● Directions: Once you have reviewed the listing below, restate it word for word.
——
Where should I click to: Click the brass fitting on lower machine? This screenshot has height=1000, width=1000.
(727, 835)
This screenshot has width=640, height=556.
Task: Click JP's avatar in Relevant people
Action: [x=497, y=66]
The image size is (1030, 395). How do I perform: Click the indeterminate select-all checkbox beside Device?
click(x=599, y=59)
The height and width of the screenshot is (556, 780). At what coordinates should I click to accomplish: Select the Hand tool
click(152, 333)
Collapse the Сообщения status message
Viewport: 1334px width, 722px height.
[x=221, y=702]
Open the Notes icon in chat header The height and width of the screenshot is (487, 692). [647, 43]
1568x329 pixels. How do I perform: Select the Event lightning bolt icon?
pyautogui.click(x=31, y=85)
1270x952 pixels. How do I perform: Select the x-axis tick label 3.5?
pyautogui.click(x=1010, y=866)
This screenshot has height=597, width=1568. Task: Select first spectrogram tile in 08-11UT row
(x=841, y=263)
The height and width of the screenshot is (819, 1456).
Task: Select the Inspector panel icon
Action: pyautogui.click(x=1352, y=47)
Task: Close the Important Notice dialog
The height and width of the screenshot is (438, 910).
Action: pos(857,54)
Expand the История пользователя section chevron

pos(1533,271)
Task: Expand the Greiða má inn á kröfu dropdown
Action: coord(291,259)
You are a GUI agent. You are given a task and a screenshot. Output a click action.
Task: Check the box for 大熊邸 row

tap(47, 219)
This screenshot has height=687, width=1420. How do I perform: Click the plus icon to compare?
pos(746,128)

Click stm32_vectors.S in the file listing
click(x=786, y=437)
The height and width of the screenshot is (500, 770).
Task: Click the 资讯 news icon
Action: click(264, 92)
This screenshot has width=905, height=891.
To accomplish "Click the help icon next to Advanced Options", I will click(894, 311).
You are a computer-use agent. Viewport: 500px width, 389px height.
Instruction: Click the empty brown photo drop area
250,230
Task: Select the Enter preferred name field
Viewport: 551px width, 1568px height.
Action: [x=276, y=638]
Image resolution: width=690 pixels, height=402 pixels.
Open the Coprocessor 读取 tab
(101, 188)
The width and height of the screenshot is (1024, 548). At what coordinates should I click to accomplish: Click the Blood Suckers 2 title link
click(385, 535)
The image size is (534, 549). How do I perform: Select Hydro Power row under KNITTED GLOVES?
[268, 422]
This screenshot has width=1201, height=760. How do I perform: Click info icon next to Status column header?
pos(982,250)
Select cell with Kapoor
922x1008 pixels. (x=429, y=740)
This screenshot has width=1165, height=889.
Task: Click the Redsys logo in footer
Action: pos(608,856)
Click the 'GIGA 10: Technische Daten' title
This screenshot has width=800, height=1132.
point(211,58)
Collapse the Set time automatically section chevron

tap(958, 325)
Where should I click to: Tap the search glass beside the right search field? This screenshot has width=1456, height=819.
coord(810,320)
——
● Solution below:
Where should I click to: Click the brass fitting on lower machine? This screenshot has height=1000, width=1000.
(727, 835)
This screenshot has width=640, height=556.
Task: Click JP's avatar in Relevant people
Action: [x=497, y=66]
The image size is (1030, 395). How do I perform: Click the indeterminate select-all checkbox beside Device?
click(x=599, y=59)
The height and width of the screenshot is (556, 780). At what coordinates should I click to accomplish: Select the Hand tool
click(152, 333)
Collapse the Сообщения status message
Viewport: 1334px width, 722px height.
[x=221, y=702]
Open the Notes icon in chat header The height and width of the screenshot is (487, 692). [647, 43]
1568x329 pixels. How do I perform: Select the Event lightning bolt icon?
pyautogui.click(x=31, y=85)
1270x952 pixels. How do I perform: Select the x-axis tick label 3.5?
pyautogui.click(x=1010, y=866)
This screenshot has height=597, width=1568. Task: Select first spectrogram tile in 08-11UT row
(x=841, y=263)
The height and width of the screenshot is (819, 1456).
Task: Select the Inspector panel icon
Action: pyautogui.click(x=1352, y=47)
Task: Close the Important Notice dialog
The height and width of the screenshot is (438, 910).
Action: pos(857,54)
Expand the История пользователя section chevron

pos(1533,271)
Task: Expand the Greiða má inn á kröfu dropdown
Action: coord(291,259)
You are a GUI agent. You are given a task and a screenshot. Output a click action.
Task: Check the box for 大熊邸 row

tap(47, 219)
This screenshot has height=687, width=1420. How do I perform: Click the plus icon to compare?
pos(746,128)

Click stm32_vectors.S in the file listing
click(x=786, y=437)
The height and width of the screenshot is (500, 770).
Task: Click the 资讯 news icon
Action: click(264, 92)
This screenshot has width=905, height=891.
To accomplish "Click the help icon next to Advanced Options", I will click(894, 311).
You are a computer-use agent. Viewport: 500px width, 389px height.
Instruction: Click the empty brown photo drop area
250,230
Task: Select the Enter preferred name field
Viewport: 551px width, 1568px height.
Action: [x=276, y=638]
Image resolution: width=690 pixels, height=402 pixels.
Open the Coprocessor 读取 tab
(101, 188)
The width and height of the screenshot is (1024, 548). At what coordinates should I click to accomplish: Click the Blood Suckers 2 title link
click(385, 535)
The image size is (534, 549). How do I perform: Select Hydro Power row under KNITTED GLOVES?
[268, 422]
This screenshot has width=1201, height=760. How do I perform: Click info icon next to Status column header?
pos(982,250)
Select cell with Kapoor
922x1008 pixels. (x=429, y=740)
This screenshot has width=1165, height=889.
Task: Click the Redsys logo in footer
Action: pos(608,856)
Click the 'GIGA 10: Technische Daten' title
This screenshot has width=800, height=1132.
point(211,58)
Collapse the Set time automatically section chevron

tap(958, 325)
Where should I click to: Tap the search glass beside the right search field? This screenshot has width=1456, height=819.
coord(810,320)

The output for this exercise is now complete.